### [Exercise aim]
Repeat, word for word, the stretch of lines below from the one containing "Click the share icon above Partager" through the one containing "Action: [993, 57]", both included, and give nothing else.
*** Provided material
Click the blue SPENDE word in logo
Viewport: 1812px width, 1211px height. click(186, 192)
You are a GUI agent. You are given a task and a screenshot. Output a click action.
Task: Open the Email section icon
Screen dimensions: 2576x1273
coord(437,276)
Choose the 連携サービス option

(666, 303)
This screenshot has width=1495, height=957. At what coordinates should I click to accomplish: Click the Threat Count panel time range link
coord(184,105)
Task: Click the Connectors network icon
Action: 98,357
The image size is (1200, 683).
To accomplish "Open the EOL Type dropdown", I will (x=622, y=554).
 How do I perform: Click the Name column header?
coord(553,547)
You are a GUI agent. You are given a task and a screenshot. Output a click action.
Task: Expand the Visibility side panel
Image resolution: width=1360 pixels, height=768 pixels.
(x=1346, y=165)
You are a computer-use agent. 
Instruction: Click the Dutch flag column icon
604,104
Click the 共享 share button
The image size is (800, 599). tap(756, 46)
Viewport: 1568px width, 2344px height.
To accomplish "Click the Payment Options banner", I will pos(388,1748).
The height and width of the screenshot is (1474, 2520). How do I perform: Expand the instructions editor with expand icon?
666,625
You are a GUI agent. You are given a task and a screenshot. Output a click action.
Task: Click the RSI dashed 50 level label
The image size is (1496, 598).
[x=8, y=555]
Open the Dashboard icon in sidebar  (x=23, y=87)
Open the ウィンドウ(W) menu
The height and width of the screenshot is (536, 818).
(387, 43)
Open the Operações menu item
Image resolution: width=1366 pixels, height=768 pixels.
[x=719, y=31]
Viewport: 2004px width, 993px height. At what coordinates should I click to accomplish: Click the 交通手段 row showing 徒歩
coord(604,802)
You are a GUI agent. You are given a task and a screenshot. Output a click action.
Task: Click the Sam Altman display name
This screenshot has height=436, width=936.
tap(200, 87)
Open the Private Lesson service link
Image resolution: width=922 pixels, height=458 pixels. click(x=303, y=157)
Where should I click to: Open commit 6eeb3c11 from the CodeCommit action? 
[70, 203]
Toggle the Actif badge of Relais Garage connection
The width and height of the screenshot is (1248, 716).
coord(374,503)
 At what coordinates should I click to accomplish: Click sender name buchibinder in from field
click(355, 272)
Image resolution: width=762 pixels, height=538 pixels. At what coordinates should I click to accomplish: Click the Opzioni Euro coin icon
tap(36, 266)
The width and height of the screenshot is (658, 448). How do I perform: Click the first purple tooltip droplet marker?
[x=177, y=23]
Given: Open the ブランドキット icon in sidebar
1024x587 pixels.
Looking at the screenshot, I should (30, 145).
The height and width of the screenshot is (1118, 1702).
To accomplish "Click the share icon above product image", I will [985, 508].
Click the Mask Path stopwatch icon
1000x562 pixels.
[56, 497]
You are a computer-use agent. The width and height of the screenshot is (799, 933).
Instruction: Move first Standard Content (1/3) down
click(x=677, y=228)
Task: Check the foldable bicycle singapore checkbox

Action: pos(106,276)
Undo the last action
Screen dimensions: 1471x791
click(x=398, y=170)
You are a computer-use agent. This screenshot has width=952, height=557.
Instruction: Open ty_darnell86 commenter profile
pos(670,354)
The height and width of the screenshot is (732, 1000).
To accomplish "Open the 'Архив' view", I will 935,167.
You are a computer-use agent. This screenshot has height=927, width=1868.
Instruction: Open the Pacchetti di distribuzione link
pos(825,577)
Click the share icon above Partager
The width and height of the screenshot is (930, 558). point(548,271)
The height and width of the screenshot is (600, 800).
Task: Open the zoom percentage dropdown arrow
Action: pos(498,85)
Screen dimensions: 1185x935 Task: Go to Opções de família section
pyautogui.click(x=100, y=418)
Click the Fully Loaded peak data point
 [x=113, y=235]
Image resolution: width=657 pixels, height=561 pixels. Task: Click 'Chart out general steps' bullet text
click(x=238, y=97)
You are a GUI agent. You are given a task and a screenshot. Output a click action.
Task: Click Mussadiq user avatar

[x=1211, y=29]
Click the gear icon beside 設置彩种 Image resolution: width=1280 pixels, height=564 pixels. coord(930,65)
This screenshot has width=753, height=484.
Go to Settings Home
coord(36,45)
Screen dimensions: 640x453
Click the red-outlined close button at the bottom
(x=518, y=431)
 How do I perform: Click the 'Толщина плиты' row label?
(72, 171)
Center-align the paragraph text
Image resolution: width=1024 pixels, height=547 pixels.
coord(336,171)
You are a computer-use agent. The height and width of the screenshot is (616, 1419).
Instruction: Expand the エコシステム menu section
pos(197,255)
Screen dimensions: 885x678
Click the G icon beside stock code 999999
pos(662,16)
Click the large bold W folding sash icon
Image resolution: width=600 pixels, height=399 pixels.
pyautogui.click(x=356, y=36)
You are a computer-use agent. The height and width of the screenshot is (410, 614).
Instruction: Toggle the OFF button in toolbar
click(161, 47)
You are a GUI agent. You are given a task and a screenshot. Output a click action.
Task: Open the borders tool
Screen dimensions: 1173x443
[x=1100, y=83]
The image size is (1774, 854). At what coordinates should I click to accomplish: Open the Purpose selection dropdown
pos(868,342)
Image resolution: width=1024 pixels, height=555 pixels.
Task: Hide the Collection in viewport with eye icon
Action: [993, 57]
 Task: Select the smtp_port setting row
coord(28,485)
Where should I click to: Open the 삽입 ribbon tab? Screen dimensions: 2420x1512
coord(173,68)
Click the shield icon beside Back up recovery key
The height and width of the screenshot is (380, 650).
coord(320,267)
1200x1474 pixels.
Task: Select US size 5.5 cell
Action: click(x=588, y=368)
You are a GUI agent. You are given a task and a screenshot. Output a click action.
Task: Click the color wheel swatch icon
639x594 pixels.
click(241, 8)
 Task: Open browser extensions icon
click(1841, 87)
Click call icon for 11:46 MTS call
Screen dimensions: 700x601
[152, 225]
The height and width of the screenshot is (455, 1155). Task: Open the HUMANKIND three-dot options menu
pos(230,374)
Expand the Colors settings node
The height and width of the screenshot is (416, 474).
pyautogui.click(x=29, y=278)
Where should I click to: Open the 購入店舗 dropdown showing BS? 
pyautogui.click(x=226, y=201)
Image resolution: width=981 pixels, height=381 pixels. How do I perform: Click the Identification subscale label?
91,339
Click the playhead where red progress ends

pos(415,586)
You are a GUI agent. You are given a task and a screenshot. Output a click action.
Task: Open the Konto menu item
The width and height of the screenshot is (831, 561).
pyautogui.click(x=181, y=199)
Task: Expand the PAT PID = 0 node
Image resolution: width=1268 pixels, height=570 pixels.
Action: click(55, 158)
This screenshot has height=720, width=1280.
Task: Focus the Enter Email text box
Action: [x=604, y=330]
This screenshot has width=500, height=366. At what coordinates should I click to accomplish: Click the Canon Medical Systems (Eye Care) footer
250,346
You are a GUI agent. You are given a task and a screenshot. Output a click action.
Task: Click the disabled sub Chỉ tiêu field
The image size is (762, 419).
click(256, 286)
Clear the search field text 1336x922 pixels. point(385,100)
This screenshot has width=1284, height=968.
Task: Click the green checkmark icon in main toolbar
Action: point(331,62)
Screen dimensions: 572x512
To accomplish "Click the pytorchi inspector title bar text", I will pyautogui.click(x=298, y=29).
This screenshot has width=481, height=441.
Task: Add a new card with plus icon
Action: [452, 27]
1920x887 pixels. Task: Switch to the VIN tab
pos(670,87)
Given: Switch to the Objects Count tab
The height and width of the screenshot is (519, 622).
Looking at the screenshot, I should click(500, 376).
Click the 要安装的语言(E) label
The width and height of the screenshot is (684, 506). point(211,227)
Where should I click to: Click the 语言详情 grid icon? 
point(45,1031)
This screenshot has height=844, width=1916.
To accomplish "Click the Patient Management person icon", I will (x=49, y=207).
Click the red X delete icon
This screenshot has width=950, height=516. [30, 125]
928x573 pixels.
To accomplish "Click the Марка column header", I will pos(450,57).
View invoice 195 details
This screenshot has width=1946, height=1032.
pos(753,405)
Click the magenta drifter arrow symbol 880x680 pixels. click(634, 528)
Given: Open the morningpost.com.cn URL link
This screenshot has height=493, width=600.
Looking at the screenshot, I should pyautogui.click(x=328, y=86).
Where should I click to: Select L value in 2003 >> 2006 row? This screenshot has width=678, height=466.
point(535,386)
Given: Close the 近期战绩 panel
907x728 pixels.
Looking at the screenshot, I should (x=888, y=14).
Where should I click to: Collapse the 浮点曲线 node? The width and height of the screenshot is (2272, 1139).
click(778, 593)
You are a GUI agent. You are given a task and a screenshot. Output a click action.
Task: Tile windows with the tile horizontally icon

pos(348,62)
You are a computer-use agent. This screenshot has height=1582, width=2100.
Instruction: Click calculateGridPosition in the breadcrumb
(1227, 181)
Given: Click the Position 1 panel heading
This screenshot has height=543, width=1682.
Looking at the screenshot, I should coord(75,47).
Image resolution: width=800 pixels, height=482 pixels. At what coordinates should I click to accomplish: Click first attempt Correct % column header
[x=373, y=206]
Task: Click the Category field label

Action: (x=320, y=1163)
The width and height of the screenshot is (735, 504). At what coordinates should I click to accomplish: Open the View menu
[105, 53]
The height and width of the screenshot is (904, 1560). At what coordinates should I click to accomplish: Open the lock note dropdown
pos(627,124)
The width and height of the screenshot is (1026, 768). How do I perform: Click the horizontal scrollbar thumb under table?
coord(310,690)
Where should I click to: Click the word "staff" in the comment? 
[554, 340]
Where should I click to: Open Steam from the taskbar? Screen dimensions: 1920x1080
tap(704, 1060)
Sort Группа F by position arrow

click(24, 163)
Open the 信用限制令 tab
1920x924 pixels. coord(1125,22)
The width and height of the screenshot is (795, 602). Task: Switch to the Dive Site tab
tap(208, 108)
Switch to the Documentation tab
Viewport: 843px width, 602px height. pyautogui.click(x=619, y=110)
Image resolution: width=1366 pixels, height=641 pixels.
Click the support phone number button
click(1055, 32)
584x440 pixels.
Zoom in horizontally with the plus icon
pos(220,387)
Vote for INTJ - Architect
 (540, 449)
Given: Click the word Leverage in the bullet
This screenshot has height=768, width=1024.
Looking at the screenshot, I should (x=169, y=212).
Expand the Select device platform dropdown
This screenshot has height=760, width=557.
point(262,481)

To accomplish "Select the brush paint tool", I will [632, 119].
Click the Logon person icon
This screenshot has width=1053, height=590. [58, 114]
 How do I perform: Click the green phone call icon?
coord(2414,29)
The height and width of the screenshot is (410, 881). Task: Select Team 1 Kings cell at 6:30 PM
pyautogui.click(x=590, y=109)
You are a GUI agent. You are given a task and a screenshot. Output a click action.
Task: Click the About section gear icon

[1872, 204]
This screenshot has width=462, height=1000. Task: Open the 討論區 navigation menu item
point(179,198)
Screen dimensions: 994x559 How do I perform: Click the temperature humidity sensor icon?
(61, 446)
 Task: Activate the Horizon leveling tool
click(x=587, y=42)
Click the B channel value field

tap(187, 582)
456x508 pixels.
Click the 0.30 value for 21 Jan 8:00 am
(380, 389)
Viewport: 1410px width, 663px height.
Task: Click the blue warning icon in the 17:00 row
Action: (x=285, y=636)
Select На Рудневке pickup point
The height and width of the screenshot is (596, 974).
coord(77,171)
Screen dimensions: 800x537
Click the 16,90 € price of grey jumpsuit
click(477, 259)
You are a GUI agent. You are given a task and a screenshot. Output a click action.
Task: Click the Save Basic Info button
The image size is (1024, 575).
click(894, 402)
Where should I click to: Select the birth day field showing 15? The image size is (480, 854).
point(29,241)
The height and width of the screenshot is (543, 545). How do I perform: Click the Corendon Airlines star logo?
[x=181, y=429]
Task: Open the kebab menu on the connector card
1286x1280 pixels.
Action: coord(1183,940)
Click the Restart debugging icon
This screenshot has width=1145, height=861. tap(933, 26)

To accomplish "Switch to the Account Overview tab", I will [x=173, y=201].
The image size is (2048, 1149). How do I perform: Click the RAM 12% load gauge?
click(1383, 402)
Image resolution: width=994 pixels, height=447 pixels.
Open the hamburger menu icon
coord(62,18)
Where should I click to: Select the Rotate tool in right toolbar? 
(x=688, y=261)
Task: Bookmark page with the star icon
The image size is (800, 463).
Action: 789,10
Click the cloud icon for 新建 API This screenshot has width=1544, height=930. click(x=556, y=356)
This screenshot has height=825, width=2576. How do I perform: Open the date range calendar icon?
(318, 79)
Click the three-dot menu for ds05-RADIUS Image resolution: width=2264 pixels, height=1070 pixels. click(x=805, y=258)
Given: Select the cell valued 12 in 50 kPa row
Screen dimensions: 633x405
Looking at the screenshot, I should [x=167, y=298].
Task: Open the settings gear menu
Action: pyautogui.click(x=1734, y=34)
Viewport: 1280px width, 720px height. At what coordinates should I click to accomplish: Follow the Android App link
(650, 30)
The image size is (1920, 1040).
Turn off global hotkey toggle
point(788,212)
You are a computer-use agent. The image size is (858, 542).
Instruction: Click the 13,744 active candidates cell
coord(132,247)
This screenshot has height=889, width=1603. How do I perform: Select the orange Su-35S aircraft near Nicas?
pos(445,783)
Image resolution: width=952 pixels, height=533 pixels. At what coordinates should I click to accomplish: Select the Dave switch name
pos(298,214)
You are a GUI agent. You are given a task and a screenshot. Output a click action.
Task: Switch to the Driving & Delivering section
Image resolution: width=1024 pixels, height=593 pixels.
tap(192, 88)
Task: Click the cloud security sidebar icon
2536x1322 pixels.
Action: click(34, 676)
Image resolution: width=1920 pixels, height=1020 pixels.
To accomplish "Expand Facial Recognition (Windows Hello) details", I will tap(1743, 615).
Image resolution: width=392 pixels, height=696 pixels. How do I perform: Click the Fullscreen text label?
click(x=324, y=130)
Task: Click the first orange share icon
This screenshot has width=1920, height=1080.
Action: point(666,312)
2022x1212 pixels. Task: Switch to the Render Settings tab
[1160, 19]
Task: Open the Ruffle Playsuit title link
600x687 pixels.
******
### [Full answer]
Click the share icon above Partager
The width and height of the screenshot is (930, 558). point(548,271)
The height and width of the screenshot is (600, 800).
Task: Open the zoom percentage dropdown arrow
Action: pos(498,85)
Screen dimensions: 1185x935 Task: Go to Opções de família section
pyautogui.click(x=100, y=418)
Click the Fully Loaded peak data point
 [x=113, y=235]
Image resolution: width=657 pixels, height=561 pixels. Task: Click 'Chart out general steps' bullet text
click(x=238, y=97)
You are a GUI agent. You are given a task and a screenshot. Output a click action.
Task: Click Mussadiq user avatar

[x=1211, y=29]
Click the gear icon beside 設置彩种 Image resolution: width=1280 pixels, height=564 pixels. coord(930,65)
This screenshot has width=753, height=484.
Go to Settings Home
coord(36,45)
Screen dimensions: 640x453
Click the red-outlined close button at the bottom
(x=518, y=431)
 How do I perform: Click the 'Толщина плиты' row label?
(72, 171)
Center-align the paragraph text
Image resolution: width=1024 pixels, height=547 pixels.
coord(336,171)
You are a computer-use agent. The height and width of the screenshot is (616, 1419).
Instruction: Expand the エコシステム menu section
pos(197,255)
Screen dimensions: 885x678
Click the G icon beside stock code 999999
pos(662,16)
Click the large bold W folding sash icon
Image resolution: width=600 pixels, height=399 pixels.
pyautogui.click(x=356, y=36)
You are a computer-use agent. The height and width of the screenshot is (410, 614).
Instruction: Toggle the OFF button in toolbar
click(161, 47)
You are a GUI agent. You are given a task and a screenshot. Output a click action.
Task: Open the borders tool
Screen dimensions: 1173x443
[x=1100, y=83]
The image size is (1774, 854). At what coordinates should I click to accomplish: Open the Purpose selection dropdown
pos(868,342)
Image resolution: width=1024 pixels, height=555 pixels.
Task: Hide the Collection in viewport with eye icon
Action: [993, 57]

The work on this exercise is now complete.